In Defense of Home Schooling

The Proletarian, a School Teacher himself, on the positives of home schooling:

As Jason Taylor stated, if done well by parents in a well organized system, students can benefit more than they would in a traditional school. Taylor mentioned many of the flaws and distractions I have observed in high schools: A de-emphasis on academics and rigor for social development and self-esteem, flooding the halls with unmotivated students that force instruction to be altered, grouping students of mixed academic abilities in the same classes that force instructors to cater to the low, and schools sacrificing academic time for non academic matters. I wonder if schools fear creating an academic culture that require students to commit to rigor, even if that means earning a “C.” Well, I have decided to do my part. Although, many students will contend that my courses are very difficult…I do not think so.

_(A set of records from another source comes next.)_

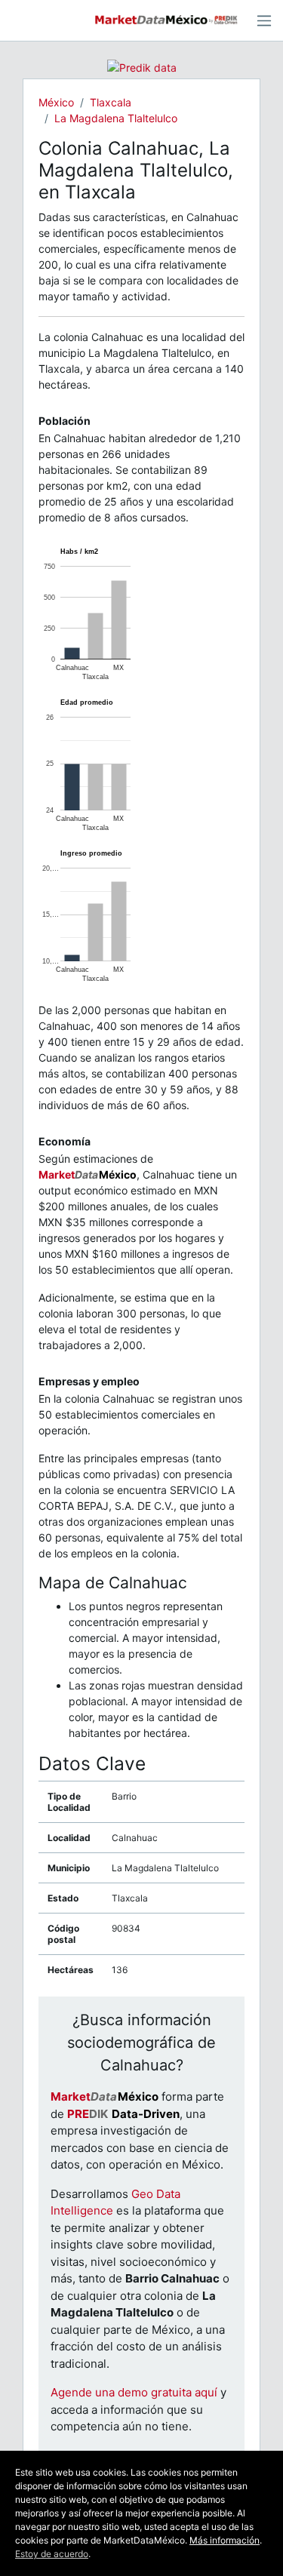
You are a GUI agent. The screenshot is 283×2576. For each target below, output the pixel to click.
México (56, 102)
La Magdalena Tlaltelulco (115, 118)
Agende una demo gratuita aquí (134, 2392)
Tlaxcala (110, 102)
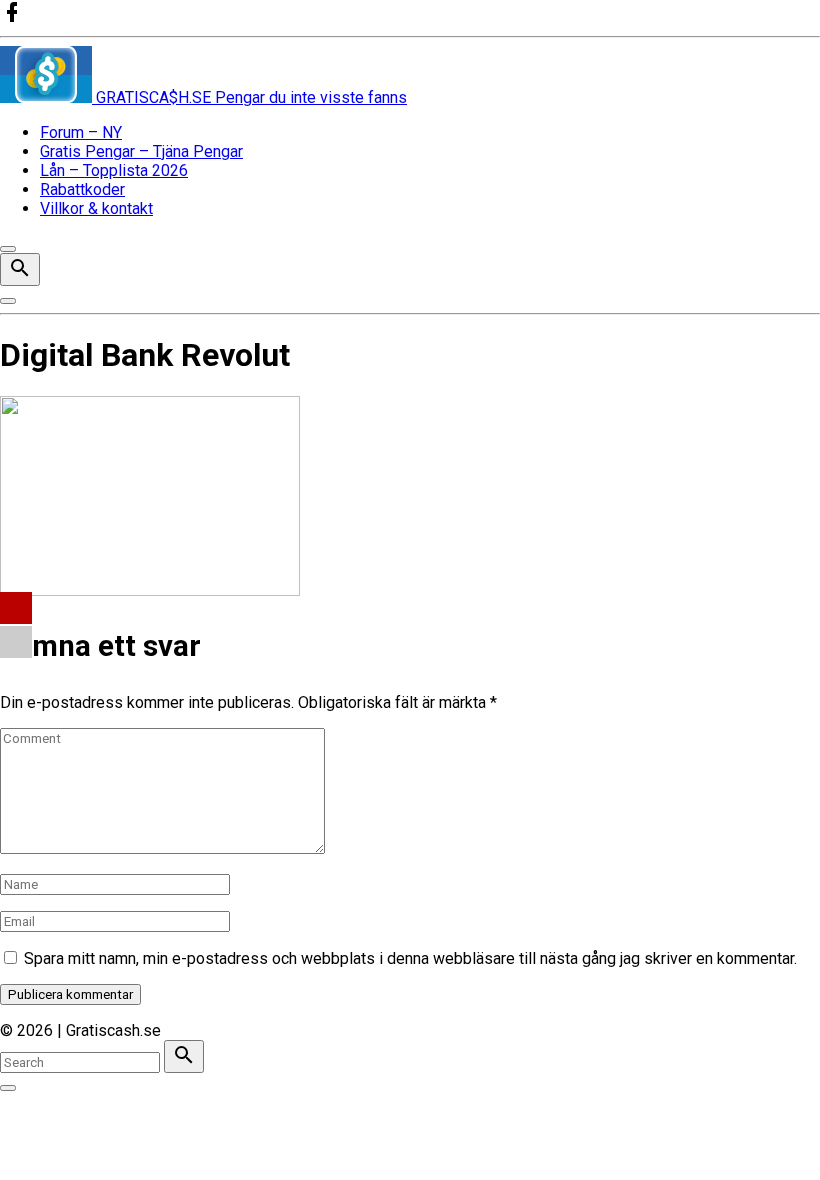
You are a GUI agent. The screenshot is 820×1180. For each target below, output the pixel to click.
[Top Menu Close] (8, 249)
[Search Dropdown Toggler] (20, 269)
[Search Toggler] (8, 1088)
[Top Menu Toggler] (8, 301)
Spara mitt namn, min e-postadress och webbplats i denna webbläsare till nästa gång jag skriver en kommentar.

I am not sure why, but schools believe they must continue outdated practices. Why do schools have bells? Why do they have constant announcements being made that interrupt the flow and quality of classes? Why do we teach students that academics are important, but not that important? Research shows that if you give students a smaller learning environment they will learn more; if that is true, why do so many public and private schools place too many students in a room designed for fewer students? Why not spend more and go small? Here is why: politicians and administrators do not teach. Maybe there is something to this homeschooling thing.

It’s a hard debate, whether we should be focusing on home schooling or not. Like Carson, I worry about Religious fundamentalists not providing their children with enough science information. I worry about extreme bias. But, then, is that worse than being just one of 40-50 kids in a classroom that is falling apart from lack of funding? Is it worse that not having books, and being focused more on the social aspects of the school environment than on the substance of learning? I don’t know. I can’t decide.

But, his point about politicians and administrators who aren’t teachers is dead on. They haven’t a clue what it means to get children to actually learn, benifit, and excell from their education.

Maybe instead of constantly electing lawyers to public office, we should start electing more teachers.